What Do Critics and Curators Say About Jenny Saville?
“I wanted to make flesh that was monumental, that couldn’t be ignored.”
— Jenny Saville, interview with The Guardian (2018)
“Saville’s paintings are about the friction between paint and skin, between surface and depth.”
— Dr. Alison Quilter, curator of The Anatomy of Painting, National Portrait Gallery (2025)
What’s Next for Jenny Saville?
The Anatomy of Painting exhibition runs through September 2025 at the National Portrait Gallery. A companion monograph is expected to accompany the show. Saville continues to produce new work and exhibited at Gagosian in 2023. She remains a vital force in contemporary painting, and the 2025 retrospective is likely to cement her legacy as one of the most important figurative artists of her generation. For more on the movement she helped define, see our guide to the Young British Artists.
Frequently Asked Questions
What is Jenny Saville’s most valuable painting?
Propped (1992) sold for £9.5 million in 2018.
Is Jenny Saville still painting?
Yes, she continues to produce new work and exhibited at Gagosian in 2023.
Who is Jenny Saville’s husband?
She is married to Finnbogi Petursson, a photographer and artist.

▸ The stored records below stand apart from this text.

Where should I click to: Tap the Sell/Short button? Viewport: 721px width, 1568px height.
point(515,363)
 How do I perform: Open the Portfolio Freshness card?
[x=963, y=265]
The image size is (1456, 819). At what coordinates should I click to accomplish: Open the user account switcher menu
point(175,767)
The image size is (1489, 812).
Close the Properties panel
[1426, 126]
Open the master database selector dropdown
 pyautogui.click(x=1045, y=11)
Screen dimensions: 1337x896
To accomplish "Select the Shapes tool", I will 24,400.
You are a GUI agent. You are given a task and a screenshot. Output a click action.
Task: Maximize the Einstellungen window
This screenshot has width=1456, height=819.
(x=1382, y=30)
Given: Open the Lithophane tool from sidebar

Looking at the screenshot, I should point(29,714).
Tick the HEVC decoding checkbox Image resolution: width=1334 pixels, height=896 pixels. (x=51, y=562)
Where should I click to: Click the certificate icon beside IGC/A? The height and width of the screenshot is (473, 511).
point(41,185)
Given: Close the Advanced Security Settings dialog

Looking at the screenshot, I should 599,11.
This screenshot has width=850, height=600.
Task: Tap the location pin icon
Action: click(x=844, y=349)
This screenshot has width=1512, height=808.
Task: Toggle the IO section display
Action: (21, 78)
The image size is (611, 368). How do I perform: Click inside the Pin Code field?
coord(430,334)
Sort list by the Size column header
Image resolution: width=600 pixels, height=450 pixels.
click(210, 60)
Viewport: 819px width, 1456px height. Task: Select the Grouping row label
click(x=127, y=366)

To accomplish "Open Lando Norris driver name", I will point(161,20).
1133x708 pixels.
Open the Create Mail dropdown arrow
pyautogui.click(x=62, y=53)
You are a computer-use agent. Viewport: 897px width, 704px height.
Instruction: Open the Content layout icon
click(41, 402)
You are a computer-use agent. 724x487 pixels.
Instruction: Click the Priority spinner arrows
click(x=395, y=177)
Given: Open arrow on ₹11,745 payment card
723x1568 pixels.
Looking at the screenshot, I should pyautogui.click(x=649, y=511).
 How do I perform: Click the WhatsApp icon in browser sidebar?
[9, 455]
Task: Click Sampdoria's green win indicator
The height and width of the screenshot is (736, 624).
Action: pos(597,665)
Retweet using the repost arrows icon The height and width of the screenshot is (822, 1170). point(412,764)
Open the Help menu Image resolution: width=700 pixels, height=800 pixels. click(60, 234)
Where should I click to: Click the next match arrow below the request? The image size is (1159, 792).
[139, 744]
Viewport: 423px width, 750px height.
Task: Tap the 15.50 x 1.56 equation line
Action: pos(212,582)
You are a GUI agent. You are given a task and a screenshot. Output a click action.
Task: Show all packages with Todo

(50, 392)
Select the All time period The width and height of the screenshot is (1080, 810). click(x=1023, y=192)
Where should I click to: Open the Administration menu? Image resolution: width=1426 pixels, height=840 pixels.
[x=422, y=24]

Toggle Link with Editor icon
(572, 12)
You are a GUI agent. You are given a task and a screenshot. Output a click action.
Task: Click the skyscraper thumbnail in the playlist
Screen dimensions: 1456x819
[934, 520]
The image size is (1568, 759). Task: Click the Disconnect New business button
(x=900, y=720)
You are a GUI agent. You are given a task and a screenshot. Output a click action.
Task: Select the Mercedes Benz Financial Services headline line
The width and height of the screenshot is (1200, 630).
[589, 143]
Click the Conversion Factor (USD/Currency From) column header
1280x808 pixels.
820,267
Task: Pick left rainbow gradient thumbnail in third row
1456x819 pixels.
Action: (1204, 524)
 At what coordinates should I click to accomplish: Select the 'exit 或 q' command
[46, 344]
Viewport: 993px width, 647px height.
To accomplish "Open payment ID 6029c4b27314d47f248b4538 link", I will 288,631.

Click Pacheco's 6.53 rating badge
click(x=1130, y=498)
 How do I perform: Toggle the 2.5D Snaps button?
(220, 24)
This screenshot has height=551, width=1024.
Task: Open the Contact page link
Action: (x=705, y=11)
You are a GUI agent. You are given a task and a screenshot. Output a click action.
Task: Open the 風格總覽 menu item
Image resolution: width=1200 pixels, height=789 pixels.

What is Jenny Saville’s artist statement in simple terms?
Her statement centers on exploring the physicality of the female body through paint, rejecting idealized beauty.
Where was Jenny Saville born?
She was born in Cambridge, England, on 7 May 1970.
What is the Anatomy of Painting exhibition?
It is her first major UK museum retrospective, opening at the National Portrait Gallery in 2025.
How did Jenny Saville become a Young British Artist?
She was included in Charles Saatchi’s Young British Artists exhibition in 1994 and later in the landmark Sensation show in 1997.
What techniques does Jenny Saville use?
She uses extreme foreshortening, wide brushstrokes, and a palette that emphasizes the physicality of flesh. She also studies anatomy through medical sources.
Does Jenny Saville have an official website?
She does not maintain a personal website, but her work is featured on the Gagosian Gallery and National Portrait Gallery sites.
What is the meaning of Jenny Saville’s self-portraits?
Her self-portraits explore identity, perception, and the artist’s relationship to her subject, often using mirrors to distort perspective.